OCEAN CITY — The Sammy Wilkinson Memorial Foundation’s Global Gear Drive, an effort to collect new and used sporting goods from in and around the resort area to ship to less fortunate children around the world. reached another milestone recently with a partnership with the Peace Corps.
Sammy Wilkinson died tragically when he fell through the ice at a frozen pond at Northside Park. The Sammy Wilkinson Foundation dedicated in his name has achieved remarkable results in tiny outposts around the world where children don’t have the same opportunities as local kids do.
To that end, for years the Sammy Foundation’s Global Gear drive has been successful in collecting tons of new and slightly used sports equipment from local schools and shipping it to less fortunate children in countries around the world.

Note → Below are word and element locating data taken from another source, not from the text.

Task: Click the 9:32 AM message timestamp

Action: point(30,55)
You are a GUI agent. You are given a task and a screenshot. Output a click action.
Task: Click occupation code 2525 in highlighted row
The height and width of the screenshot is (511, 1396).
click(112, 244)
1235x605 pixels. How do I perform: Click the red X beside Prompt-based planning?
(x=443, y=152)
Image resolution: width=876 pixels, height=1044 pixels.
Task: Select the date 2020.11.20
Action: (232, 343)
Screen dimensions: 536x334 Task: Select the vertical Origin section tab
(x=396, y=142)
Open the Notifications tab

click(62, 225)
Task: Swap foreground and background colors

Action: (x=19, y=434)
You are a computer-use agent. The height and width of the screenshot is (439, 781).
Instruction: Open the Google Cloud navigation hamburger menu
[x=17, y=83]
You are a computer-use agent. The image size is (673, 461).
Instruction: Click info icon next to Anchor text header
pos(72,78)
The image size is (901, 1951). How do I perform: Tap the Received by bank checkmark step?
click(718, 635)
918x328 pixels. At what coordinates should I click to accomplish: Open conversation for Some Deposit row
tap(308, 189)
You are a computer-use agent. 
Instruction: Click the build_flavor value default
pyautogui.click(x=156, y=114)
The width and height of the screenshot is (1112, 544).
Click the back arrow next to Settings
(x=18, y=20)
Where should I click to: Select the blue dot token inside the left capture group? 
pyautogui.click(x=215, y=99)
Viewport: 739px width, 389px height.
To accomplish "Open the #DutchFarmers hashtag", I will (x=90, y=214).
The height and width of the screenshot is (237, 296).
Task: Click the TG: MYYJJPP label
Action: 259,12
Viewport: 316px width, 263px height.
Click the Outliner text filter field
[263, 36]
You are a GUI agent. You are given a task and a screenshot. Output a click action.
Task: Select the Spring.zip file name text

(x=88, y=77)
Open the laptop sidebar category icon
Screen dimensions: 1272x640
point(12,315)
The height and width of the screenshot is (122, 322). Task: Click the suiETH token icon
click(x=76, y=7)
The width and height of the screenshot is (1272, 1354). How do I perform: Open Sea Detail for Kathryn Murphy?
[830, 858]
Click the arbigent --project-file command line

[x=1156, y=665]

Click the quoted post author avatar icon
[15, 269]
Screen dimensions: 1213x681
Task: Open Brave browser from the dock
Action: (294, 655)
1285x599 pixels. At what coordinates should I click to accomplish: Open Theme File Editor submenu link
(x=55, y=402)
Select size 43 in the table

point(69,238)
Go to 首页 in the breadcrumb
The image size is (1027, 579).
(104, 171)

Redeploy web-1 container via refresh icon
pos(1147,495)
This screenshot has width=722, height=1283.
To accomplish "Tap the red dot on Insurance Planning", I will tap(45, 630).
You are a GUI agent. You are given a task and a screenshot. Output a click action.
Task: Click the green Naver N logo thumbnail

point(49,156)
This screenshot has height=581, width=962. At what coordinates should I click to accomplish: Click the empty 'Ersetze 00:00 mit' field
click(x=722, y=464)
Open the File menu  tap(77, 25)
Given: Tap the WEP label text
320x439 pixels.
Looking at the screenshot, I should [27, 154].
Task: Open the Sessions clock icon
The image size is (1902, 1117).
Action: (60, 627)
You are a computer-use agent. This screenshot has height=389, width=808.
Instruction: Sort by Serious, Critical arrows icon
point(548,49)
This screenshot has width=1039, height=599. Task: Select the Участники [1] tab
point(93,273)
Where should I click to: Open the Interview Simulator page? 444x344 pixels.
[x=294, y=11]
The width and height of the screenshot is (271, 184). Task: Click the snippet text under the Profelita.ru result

Under the direction of the International Alliance for Youth Sports (IAYS), founded and operated by Sammy’s grandfather Fred Engh, children in countries such as Zambia, Morocco and Guatemala, for example, have received over 500,000 pounds of sports equipment donated and collected in the local area and from communities throughout the U.S.
“It’s amazing to think that so much has been collected and shipped in such a short time,” said Sammy’s father Bob Wilkinson this week. “And equally great is that our own community has done such a great job in offering to do its part.”
Just this week, the International Alliance for Youth Sports reached an agreement with the government in Guatemala to begin a nationwide implementation of youth sports in its communities. Equipment collected through the Sammy Foundation’s Global Gear Drive will be a key factor in the implementation of the youth sports programs. In addition, the IAYS has a meeting next week at Peace Corps headquarters in Washington, D.C. to discuss a formal partnership with the Peace Corps, which is located in 77 countries around the world.
“This relationship with the Peace Corps, which has over 7,000 volunteers, could be a huge step in helping children not only receive sports equipment, but be able to help their communities develop and sustain sports programs for the children in their respective countries,” said Engh.